• [Problem details] In the data below, give the number of lines that contain the word "will". Nothing else is needed.

[Stored data entries]
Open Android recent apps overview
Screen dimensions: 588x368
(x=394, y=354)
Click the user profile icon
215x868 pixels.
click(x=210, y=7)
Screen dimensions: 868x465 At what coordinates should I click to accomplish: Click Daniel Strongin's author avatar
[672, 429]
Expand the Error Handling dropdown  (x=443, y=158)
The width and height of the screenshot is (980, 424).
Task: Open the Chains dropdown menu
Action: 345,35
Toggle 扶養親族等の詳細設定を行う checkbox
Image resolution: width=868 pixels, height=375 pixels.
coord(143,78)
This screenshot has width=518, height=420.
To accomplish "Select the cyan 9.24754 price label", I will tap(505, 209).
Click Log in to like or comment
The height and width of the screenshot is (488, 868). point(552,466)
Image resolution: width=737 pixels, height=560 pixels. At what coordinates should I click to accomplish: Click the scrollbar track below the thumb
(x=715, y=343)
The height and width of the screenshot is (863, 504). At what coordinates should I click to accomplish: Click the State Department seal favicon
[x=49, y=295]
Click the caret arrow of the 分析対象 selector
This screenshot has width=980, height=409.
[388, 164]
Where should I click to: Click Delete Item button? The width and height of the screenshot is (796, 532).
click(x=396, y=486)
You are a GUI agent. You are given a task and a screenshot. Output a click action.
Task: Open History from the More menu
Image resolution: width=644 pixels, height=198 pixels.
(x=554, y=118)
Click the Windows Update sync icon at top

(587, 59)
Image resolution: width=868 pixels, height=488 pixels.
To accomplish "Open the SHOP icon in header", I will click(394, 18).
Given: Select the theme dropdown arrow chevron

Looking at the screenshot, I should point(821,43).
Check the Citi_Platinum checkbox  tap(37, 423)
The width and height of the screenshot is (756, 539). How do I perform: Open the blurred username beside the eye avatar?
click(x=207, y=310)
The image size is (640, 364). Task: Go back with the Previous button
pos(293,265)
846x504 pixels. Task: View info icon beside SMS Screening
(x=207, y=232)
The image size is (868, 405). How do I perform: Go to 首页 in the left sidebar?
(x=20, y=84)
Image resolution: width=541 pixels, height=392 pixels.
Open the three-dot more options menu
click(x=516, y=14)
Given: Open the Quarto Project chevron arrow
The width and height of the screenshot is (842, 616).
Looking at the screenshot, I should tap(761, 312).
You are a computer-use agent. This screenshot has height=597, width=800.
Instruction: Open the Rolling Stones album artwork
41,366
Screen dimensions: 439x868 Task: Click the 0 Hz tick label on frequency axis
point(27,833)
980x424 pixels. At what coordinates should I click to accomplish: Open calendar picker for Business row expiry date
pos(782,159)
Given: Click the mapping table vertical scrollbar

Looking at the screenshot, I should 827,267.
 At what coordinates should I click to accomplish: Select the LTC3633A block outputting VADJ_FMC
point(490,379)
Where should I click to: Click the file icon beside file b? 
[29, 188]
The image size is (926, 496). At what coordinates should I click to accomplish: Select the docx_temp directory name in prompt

• [Solved exercise] 2